僕はいつか思いを伝えられたらと考えながら彼女との時間を過ごしていた。
そんな考えのまま高校3年となり、僕は大学受験に向けて勉強時間を増やしていた。
そのため彼女と会う機会が徐々に減ってきていた。
きっと彼女は実家から通える範囲の中堅大学を受験するのだろう。
これまで幼馴染として過ごしてきた分、そうであると思い込みたかったのかもしれない。
受験を終えて、無事に志望大学へ合格を決めた僕は久々に彼女と買い物に出かけたとき彼女から驚きの話を聞くことになった。
「合格おめでとう!」
「ありがとう。勉強に集中してたからなかなか買い物に付き合えなくてごめんね。」
「大丈夫だよ。それだけ勉強大変だったんでしょう」
「そうだね。今回はこれまでの中で一番勉強したかも」
「何だかんだあなたは優等生だもんね。きっちり合格しているのはさすがだよ」
「褒めても何も出ないよ。そういえば君は進路どうしたのかな」
「私は地方の国立大学を受験して無事に合格したから、春からは一人暮らしだよ」
「えっ……」
僕は彼女が実家を出て一人暮らしするという話を聞いて、頭が真っ白になってしまった。
一緒にいるのが当たり前だった彼女の進路が、自分が考えていたものと違ったことにも驚いた。
それよりも僕は彼女に進路の相談をしてもらえなかったことにショックを受けていた。
何だかんだ彼女の幼馴染として近くにいたし、頼りにしてもらえていたと思っていた。
だからこそ何故相談してくれなかったのかとショックを受けてしまった。
僕はその話を聞いた後、どんな会話をしたかあまり覚えていない。
ずっと近くにいた好きな女の子から進路の相談をしてもらえなかったことが、想像以上にショックだったようだ。
その日から何となく彼女と連絡を取る気になれず、彼女が引っ越すその日ですら見送りに行かなかった。
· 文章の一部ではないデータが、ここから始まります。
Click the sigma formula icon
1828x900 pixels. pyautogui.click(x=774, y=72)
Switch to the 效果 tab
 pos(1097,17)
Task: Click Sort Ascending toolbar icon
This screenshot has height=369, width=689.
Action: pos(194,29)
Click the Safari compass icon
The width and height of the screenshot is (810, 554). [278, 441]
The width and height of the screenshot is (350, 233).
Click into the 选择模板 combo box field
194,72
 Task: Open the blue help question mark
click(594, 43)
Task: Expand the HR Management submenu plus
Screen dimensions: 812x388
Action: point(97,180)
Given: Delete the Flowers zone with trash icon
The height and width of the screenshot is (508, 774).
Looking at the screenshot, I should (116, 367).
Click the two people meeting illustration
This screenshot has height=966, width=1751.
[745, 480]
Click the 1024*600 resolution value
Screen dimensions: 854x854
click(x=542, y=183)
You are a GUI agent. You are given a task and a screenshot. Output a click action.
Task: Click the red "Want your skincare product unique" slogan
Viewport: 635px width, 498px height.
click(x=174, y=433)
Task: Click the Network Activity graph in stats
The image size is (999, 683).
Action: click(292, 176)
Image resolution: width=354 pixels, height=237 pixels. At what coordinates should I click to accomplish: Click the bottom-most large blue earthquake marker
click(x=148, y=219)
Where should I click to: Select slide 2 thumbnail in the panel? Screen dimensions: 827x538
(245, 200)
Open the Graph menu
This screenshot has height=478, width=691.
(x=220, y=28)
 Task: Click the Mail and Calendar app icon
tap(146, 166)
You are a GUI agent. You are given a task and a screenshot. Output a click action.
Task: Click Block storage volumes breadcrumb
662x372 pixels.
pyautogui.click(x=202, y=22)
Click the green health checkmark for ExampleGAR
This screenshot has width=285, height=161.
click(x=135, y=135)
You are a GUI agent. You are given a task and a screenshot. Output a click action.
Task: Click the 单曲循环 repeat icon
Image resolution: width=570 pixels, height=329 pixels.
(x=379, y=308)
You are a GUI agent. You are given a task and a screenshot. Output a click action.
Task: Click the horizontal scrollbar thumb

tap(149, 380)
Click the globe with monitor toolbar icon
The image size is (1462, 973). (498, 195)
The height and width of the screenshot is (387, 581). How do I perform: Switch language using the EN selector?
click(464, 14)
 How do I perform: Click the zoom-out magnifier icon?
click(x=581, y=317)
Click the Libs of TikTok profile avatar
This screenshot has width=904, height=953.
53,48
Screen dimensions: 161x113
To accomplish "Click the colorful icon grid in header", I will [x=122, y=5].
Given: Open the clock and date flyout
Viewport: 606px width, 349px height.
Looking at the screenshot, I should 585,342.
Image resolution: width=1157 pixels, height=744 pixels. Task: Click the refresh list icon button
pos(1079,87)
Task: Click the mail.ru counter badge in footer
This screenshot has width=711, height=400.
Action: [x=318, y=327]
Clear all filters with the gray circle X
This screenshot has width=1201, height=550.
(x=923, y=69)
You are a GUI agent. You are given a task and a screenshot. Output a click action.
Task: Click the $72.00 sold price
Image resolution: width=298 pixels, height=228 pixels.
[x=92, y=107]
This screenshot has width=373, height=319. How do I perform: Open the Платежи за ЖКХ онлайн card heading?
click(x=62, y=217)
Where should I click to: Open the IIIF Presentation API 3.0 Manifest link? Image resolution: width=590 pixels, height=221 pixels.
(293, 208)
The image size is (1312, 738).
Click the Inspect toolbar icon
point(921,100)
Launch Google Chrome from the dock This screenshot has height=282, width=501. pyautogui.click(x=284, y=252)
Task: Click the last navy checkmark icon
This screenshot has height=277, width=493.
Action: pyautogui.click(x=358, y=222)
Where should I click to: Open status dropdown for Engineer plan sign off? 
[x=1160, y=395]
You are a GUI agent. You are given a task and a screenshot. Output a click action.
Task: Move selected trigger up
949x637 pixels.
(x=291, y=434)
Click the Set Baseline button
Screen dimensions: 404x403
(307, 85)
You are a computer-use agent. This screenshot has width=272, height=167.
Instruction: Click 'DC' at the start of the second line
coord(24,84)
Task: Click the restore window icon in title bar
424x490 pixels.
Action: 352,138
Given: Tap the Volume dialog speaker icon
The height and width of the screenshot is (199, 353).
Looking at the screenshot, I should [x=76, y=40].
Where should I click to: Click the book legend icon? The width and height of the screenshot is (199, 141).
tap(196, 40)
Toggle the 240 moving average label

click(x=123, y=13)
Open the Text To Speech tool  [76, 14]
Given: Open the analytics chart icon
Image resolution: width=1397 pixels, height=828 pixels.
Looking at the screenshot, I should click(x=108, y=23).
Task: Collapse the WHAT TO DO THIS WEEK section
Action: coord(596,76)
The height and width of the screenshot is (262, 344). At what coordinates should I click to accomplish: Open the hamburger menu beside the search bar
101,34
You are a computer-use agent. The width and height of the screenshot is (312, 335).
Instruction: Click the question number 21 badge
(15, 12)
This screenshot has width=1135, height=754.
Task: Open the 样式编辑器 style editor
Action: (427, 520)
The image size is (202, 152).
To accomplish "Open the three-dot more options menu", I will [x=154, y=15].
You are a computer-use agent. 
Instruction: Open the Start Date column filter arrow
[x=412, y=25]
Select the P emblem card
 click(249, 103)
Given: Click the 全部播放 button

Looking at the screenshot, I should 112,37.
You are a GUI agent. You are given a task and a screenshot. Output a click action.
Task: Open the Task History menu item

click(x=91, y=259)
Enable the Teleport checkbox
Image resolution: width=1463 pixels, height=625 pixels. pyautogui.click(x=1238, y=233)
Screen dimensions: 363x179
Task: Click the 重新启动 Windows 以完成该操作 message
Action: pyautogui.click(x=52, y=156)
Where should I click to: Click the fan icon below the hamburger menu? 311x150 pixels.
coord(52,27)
僕は彼女へ想いを告げることなく、彼女への想いを胸にしまって忘れたふりをして新しい生活の準備を黙々と進めていた。
大学での生活は何だかんだ充実していたと思うが、地方の国立大学へ進学した彼女とは疎遠となってしまっていた。
そして僕も大学卒業間近となった。
就職活動も終えて無事大手商社から内定をもらい、春から社会人としての一歩を踏み出すことになる。
そんな僕にとって、彼女へ想いを告げられなかったことが社会人となる前の唯一やり残したことだと思っている。
彼女と一緒にいる間はあまり気にならなかったが、結局僕は女性と話すことが苦手なままである。
むしろ彼女とあのような自分勝手な行動で疎遠になった後、余計に女性と話すことに苦手意識を持ってしまったような気もする。
今考えれば僕が勝手に彼女のことを理解したつもりになっていただけで、彼女は何も悪いことをしていない。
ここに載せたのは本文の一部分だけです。